Saved entries:
○ ○ ○ ○ ○

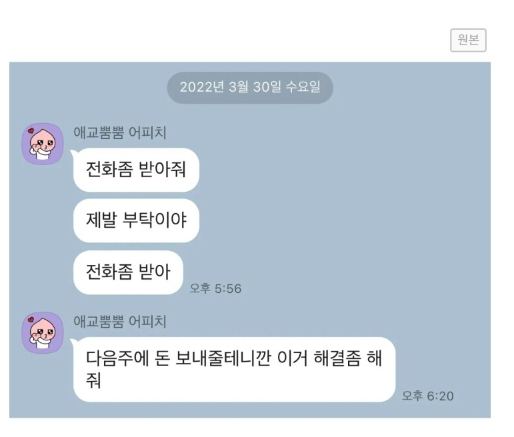The height and width of the screenshot is (437, 514).
Task: Click the pointed tail of the 전화좀 받아줘 bubble
Action: pyautogui.click(x=73, y=153)
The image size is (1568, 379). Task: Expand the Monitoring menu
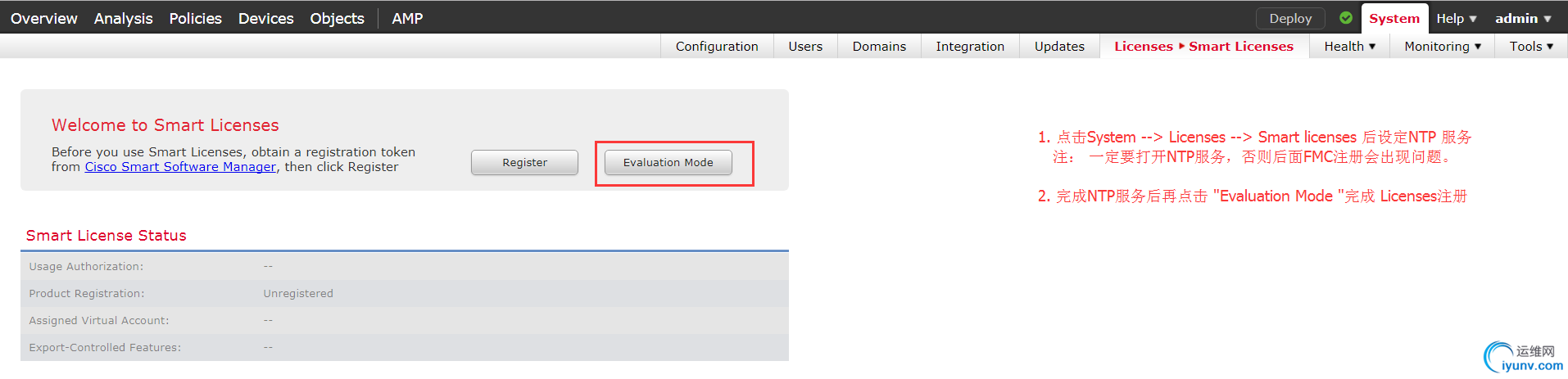(1442, 47)
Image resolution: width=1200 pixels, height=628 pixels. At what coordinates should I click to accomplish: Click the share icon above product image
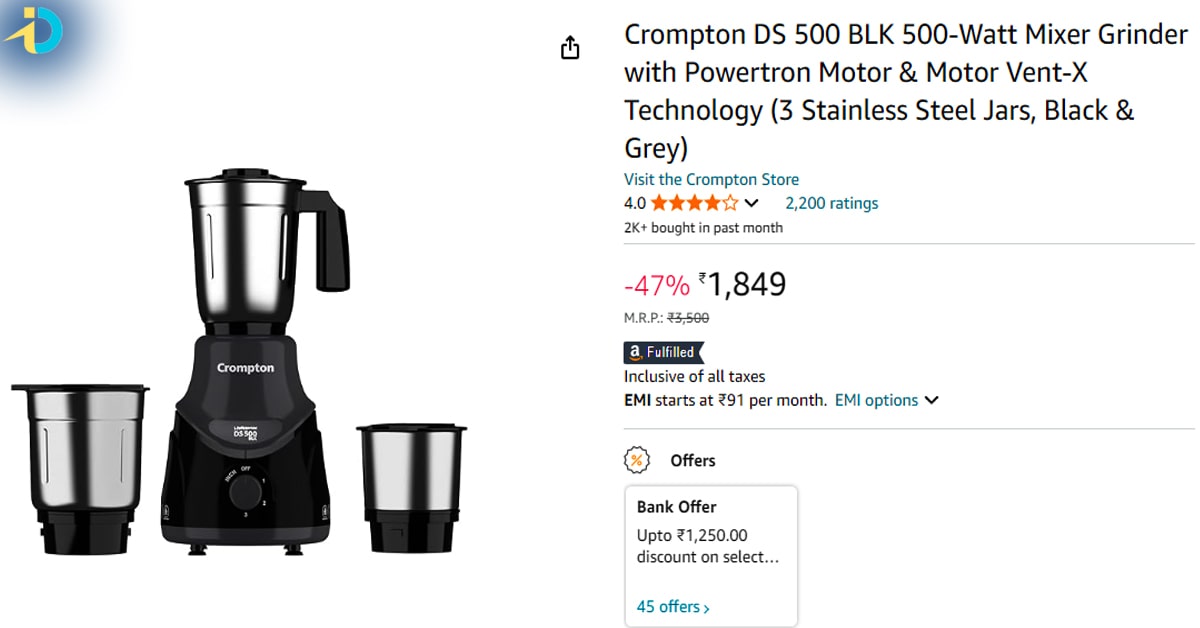[x=570, y=48]
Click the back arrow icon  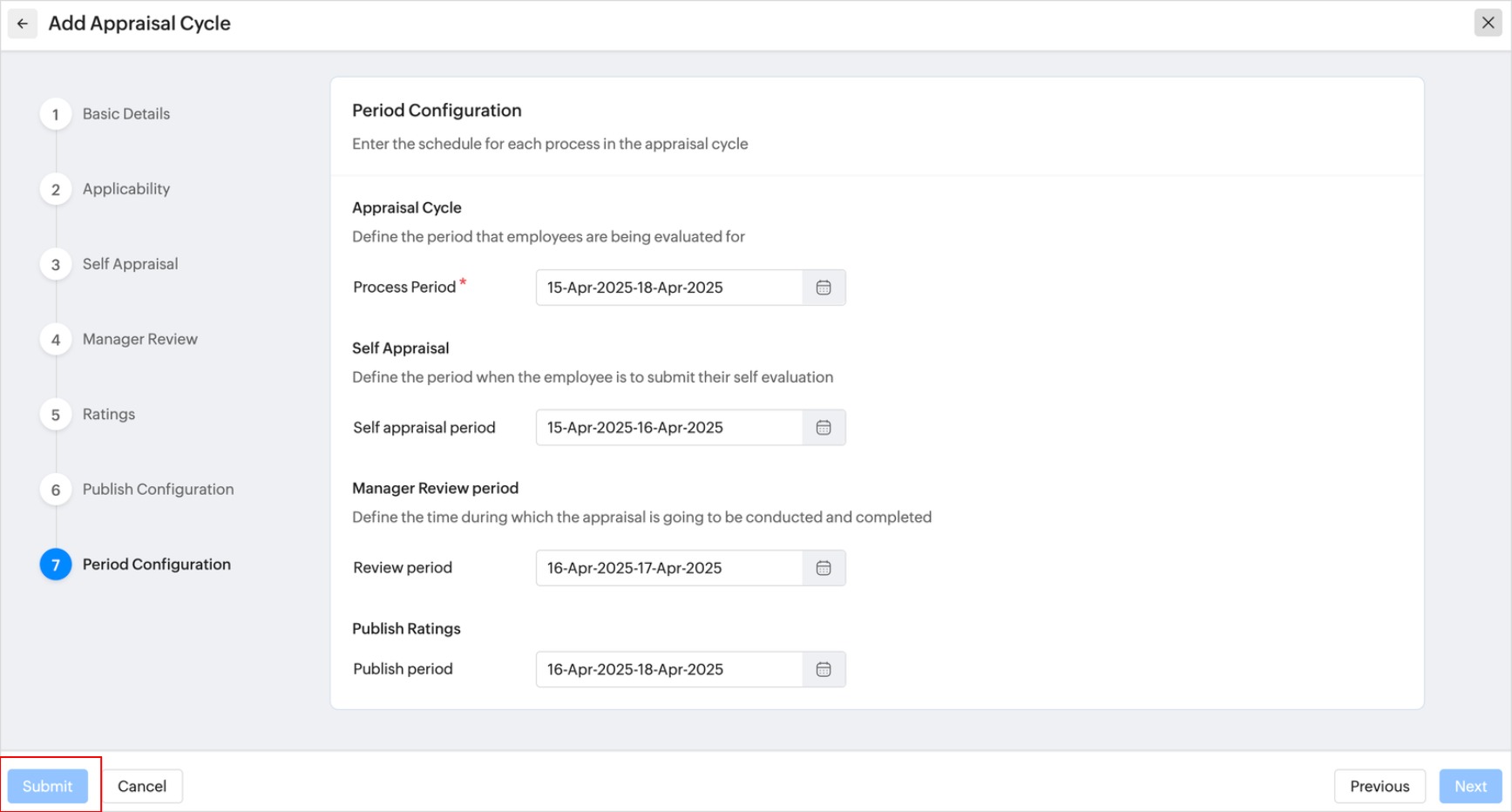point(23,24)
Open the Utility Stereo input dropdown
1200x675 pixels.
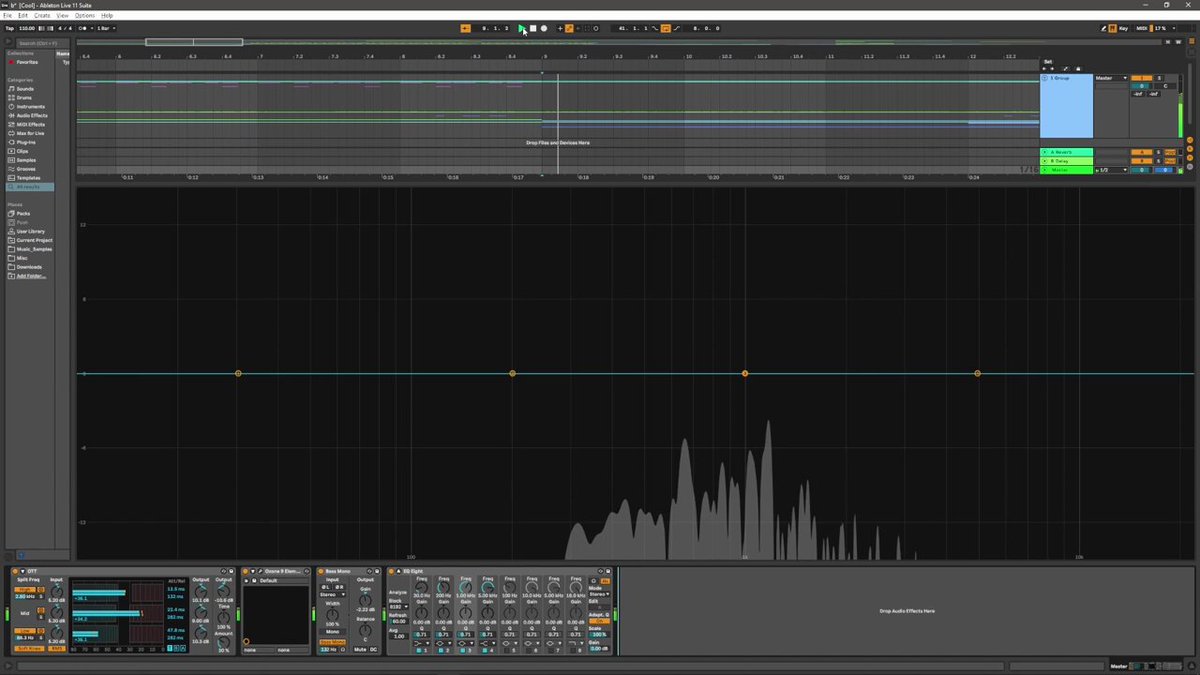click(x=333, y=594)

○ ○ ○ ○ ○

● **PROMPT**
Please transcribe exactly the lines from the one containing "Open the Utility Stereo input dropdown" through the final line of the data, including both, and nothing else. Pictures are to be left out.

● **THE COMPLETED TASK**
Open the Utility Stereo input dropdown
1200x675 pixels.
click(x=333, y=594)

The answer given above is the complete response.